## [Passage given]
--*--
Lesbian Studies stands at a uniquely exciting, if unstable, point in its history. It is, therefore, a very timely moment for the publication of this Bibliography. Scholars who have access to this rigorous and wide-ranging work will no longer have to waste time reinventing the wheel or digging around for tiny scraps. Moreover, lesbian-ness is especially significant in the arts. Pause for a moment and consider the following: high art images of the female nude (Boticelli's Birth of Venus, Rembrandt's Bathsheba) are referred to as 'erotic', if the subject is male (Michaelangelo's David, hundreds of St Sebastians), nude images become homoerotic. This is an interesting little exposee of the assumed relations of looking which structure the entire arena of art. It is taken utterly for granted not only that the viewer must be male, but that the desiring gaze is itself male. Otherwise, the nude male could as easily be erotic as homoerotic, and the entire genre of the female nude could be homoerotica for lesbian viewers. Introducing the figure of the lesbian into this peculiarly petrified set of gendered assumptions is a profoundly destabilising and radicalising intervention. The desiring gaze of one woman at another, the saturation of an entire oeuvre - be it painting, sculpture, architecture, drawing, performance, film or photography - with the implications of that desiring gaze, these hidden facts introduce a rogue element into our cosily settled histories and theories of art. In addition, the now well established theories concerning the social production of art require fresh consideration of the significance of the sexuality of the artist, in the context of the sexual norms and politics of her time. This means that lesbian scholarship in the arts has extraordinary potential, and Scheck's bibliography, covering as it does books, monographs, exhibition catalogues, articles, web sites, unpublished theses and other hard to access sources, opens many doors and gateways into this exciting field. Annotated bibliographies such as this one represent a huge conservation of research energy and time, and, while very useful in any research area, are like water in the desert for lesbian scholarship. I only wish I had been able to get my hands on this one years ago!
--*--
## [Written problem 1]
In the listing below, repeat the lines word for word, from its first line through the line containing "(x=543, y=45)", inclusive.

## [Records from a data collection]
--*--
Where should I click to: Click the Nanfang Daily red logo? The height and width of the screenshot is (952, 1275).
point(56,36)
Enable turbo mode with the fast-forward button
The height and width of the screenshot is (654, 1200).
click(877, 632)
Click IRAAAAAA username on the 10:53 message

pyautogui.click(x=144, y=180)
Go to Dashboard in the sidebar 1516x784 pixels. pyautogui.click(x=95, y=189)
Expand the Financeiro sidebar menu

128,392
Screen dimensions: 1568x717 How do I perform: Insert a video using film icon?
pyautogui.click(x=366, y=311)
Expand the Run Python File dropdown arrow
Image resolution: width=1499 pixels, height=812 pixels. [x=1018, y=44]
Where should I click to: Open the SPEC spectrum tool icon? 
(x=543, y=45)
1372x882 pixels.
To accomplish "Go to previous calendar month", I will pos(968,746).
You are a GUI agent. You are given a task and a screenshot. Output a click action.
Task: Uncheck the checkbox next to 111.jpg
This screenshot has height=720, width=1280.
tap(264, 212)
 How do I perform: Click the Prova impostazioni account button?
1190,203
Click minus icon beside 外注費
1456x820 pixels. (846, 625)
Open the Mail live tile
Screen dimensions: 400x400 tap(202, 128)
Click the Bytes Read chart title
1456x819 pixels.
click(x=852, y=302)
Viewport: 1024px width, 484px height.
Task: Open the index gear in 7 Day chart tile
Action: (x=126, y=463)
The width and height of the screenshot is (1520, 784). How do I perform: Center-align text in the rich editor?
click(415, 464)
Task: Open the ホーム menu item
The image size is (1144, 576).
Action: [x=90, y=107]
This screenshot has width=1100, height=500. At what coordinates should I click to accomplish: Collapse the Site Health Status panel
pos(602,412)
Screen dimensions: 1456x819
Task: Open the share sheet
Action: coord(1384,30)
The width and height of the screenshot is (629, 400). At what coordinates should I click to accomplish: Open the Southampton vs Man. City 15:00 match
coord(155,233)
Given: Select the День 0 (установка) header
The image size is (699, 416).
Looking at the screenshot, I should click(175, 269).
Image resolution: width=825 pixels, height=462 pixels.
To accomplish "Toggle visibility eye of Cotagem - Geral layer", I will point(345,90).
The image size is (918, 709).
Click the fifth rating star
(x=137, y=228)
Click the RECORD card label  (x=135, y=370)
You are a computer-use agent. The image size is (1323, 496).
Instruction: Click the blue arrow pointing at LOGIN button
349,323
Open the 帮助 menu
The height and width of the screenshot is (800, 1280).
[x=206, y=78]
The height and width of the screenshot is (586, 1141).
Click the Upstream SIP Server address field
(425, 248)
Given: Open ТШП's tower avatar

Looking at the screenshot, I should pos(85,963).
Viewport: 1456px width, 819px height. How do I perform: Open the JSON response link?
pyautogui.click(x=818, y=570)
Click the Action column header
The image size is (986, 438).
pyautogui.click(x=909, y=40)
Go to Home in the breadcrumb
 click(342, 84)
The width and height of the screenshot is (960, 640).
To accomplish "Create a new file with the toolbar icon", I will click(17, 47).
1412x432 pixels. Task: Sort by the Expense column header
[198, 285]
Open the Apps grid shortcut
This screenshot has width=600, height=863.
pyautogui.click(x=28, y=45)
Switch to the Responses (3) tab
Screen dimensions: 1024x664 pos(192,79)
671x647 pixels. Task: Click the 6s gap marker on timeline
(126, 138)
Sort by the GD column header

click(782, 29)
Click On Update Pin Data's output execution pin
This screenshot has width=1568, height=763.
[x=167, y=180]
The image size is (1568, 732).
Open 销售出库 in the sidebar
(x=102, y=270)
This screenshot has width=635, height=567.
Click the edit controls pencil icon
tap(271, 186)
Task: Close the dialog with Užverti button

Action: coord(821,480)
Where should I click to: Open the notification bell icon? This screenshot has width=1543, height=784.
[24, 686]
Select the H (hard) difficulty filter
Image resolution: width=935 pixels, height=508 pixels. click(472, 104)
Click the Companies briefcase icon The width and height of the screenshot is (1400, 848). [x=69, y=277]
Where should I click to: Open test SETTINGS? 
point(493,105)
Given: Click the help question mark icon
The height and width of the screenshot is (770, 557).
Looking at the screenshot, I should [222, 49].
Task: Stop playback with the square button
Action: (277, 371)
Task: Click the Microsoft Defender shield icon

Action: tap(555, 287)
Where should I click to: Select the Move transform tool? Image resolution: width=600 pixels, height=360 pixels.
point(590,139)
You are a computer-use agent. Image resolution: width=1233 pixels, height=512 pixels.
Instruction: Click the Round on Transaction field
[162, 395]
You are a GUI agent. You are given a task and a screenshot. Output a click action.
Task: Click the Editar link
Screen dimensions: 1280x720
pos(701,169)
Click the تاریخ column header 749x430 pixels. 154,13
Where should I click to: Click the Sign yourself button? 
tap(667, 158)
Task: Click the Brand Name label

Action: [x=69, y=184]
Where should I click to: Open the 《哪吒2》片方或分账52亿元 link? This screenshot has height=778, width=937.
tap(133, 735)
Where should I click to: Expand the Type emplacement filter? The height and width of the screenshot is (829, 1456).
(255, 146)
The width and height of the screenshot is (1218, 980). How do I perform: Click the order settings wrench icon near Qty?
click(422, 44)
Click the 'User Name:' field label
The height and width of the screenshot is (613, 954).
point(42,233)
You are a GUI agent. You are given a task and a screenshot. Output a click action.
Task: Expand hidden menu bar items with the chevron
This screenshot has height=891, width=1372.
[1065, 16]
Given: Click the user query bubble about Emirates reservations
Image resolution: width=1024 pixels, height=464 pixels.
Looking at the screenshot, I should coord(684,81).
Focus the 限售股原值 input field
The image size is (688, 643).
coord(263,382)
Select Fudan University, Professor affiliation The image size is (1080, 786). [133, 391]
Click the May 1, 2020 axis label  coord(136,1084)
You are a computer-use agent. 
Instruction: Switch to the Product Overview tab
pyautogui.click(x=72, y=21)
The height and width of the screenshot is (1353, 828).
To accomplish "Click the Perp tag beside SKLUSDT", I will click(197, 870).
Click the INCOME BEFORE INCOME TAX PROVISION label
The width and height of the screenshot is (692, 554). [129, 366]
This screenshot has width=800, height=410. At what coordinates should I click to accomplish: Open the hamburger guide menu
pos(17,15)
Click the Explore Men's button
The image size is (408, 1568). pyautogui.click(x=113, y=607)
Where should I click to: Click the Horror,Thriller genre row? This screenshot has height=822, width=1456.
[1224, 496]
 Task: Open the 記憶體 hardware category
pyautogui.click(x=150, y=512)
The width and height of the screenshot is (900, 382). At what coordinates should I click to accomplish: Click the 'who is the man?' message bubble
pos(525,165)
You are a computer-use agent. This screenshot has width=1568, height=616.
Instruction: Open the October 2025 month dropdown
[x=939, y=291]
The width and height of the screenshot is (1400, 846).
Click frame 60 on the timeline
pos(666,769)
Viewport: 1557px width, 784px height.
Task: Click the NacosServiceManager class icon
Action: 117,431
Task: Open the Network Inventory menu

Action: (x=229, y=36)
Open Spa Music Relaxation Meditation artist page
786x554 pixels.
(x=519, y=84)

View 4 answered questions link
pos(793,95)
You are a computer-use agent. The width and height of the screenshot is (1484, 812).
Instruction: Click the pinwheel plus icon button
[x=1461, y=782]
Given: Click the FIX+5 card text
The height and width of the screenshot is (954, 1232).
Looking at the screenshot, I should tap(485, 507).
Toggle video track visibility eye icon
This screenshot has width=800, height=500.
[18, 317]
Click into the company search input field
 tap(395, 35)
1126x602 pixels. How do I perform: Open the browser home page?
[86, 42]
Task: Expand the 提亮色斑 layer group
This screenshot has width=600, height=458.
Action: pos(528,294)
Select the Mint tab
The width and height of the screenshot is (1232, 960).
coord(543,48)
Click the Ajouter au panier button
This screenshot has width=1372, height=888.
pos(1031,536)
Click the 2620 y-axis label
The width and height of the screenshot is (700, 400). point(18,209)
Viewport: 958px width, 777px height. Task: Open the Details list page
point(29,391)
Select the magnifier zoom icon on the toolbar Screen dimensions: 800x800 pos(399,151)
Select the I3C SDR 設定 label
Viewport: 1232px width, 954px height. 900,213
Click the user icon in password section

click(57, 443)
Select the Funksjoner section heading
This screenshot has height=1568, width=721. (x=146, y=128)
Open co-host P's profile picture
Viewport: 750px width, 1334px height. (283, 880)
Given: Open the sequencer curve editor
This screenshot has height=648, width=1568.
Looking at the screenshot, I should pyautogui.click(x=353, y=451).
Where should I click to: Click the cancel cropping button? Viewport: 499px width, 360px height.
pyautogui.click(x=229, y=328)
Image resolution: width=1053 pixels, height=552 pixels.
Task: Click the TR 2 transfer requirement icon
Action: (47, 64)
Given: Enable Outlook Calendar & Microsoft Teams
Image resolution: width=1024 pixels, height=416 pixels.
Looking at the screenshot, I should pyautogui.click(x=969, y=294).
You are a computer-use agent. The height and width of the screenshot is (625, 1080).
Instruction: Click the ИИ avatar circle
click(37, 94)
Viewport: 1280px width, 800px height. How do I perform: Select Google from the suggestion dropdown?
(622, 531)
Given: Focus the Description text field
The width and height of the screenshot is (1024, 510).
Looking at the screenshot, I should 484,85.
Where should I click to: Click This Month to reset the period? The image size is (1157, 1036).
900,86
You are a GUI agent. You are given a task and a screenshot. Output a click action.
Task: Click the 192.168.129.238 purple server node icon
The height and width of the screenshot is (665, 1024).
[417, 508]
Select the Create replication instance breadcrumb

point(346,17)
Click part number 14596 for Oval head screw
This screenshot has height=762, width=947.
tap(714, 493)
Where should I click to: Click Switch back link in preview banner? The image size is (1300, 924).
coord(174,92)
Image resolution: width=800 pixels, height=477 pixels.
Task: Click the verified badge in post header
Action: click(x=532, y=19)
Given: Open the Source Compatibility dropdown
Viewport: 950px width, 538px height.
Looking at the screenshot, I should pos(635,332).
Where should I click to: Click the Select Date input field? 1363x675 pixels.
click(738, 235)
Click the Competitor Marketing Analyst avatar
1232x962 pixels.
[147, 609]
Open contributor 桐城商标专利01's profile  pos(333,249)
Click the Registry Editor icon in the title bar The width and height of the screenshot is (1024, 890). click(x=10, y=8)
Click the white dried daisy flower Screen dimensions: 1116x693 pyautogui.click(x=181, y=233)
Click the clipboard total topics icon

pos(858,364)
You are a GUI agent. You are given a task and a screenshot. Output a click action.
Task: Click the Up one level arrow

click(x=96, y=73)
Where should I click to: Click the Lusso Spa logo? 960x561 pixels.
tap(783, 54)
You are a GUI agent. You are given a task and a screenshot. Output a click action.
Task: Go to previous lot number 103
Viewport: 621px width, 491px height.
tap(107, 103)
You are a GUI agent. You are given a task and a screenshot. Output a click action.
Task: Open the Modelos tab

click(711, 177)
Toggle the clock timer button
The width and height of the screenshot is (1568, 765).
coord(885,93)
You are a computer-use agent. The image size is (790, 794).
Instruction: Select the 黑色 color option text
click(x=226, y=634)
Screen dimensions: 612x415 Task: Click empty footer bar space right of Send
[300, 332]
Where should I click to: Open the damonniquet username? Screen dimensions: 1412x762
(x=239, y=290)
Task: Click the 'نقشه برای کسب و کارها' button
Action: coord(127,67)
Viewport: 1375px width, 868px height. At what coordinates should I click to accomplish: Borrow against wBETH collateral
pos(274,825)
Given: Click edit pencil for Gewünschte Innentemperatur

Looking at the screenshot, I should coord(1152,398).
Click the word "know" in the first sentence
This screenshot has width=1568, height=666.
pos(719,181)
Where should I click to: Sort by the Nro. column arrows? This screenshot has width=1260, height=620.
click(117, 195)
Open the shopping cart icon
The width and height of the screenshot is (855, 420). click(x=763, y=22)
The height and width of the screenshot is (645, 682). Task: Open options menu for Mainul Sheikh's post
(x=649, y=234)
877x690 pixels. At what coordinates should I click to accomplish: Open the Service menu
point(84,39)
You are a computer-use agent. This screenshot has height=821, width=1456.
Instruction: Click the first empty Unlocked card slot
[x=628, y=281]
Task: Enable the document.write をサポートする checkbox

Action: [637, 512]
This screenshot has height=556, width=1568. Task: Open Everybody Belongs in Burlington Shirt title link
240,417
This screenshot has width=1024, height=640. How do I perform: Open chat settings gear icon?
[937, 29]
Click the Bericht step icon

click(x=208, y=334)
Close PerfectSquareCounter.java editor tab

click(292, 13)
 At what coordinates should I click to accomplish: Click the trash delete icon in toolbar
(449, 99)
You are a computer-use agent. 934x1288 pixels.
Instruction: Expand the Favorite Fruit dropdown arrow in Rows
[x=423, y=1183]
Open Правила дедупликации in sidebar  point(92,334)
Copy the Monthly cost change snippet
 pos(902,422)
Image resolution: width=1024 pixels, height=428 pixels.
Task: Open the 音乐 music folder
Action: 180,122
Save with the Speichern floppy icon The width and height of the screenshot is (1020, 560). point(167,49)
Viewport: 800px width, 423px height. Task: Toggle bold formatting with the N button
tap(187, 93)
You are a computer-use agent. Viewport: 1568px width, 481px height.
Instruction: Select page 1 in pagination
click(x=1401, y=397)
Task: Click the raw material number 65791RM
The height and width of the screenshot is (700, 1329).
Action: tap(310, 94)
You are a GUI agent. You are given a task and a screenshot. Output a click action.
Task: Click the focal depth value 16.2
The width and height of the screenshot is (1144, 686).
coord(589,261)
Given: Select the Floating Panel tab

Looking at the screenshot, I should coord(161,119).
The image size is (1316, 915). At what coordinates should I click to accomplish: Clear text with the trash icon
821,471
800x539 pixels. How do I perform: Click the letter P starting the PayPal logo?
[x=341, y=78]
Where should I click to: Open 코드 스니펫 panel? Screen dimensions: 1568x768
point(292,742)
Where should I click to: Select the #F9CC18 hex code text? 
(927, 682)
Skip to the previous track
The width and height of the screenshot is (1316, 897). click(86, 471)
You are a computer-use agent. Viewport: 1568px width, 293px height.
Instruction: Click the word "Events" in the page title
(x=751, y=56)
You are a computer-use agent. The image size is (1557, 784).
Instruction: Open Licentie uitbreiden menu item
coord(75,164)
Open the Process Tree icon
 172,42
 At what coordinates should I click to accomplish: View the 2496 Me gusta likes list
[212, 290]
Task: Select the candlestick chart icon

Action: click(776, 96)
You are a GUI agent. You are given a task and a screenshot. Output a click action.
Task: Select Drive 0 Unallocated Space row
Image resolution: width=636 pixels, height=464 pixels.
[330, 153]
--*--
## [Written problem 2]
Reproduce the passage on lesbian studies and the arts verbatim, in full.

## [Result 1]
Where should I click to: Click the Nanfang Daily red logo? The height and width of the screenshot is (952, 1275).
point(56,36)
Enable turbo mode with the fast-forward button
The height and width of the screenshot is (654, 1200).
click(877, 632)
Click IRAAAAAA username on the 10:53 message

pyautogui.click(x=144, y=180)
Go to Dashboard in the sidebar 1516x784 pixels. pyautogui.click(x=95, y=189)
Expand the Financeiro sidebar menu

128,392
Screen dimensions: 1568x717 How do I perform: Insert a video using film icon?
pyautogui.click(x=366, y=311)
Expand the Run Python File dropdown arrow
Image resolution: width=1499 pixels, height=812 pixels. [x=1018, y=44]
Where should I click to: Open the SPEC spectrum tool icon? 
(x=543, y=45)

## [Result 2]
Lesbian Studies stands at a uniquely exciting, if unstable, point in its history. It is, therefore, a very timely moment for the publication of this Bibliography. Scholars who have access to this rigorous and wide-ranging work will no longer have to waste time reinventing the wheel or digging around for tiny scraps. Moreover, lesbian-ness is especially significant in the arts. Pause for a moment and consider the following: high art images of the female nude (Boticelli's Birth of Venus, Rembrandt's Bathsheba) are referred to as 'erotic', if the subject is male (Michaelangelo's David, hundreds of St Sebastians), nude images become homoerotic. This is an interesting little exposee of the assumed relations of looking which structure the entire arena of art. It is taken utterly for granted not only that the viewer must be male, but that the desiring gaze is itself male. Otherwise, the nude male could as easily be erotic as homoerotic, and the entire genre of the female nude could be homoerotica for lesbian viewers. Introducing the figure of the lesbian into this peculiarly petrified set of gendered assumptions is a profoundly destabilising and radicalising intervention. The desiring gaze of one woman at another, the saturation of an entire oeuvre - be it painting, sculpture, architecture, drawing, performance, film or photography - with the implications of that desiring gaze, these hidden facts introduce a rogue element into our cosily settled histories and theories of art. In addition, the now well established theories concerning the social production of art require fresh consideration of the significance of the sexuality of the artist, in the context of the sexual norms and politics of her time. This means that lesbian scholarship in the arts has extraordinary potential, and Scheck's bibliography, covering as it does books, monographs, exhibition catalogues, articles, web sites, unpublished theses and other hard to access sources, opens many doors and gateways into this exciting field. Annotated bibliographies such as this one represent a huge conservation of research energy and time, and, while very useful in any research area, are like water in the desert for lesbian scholarship. I only wish I had been able to get my hands on this one years ago!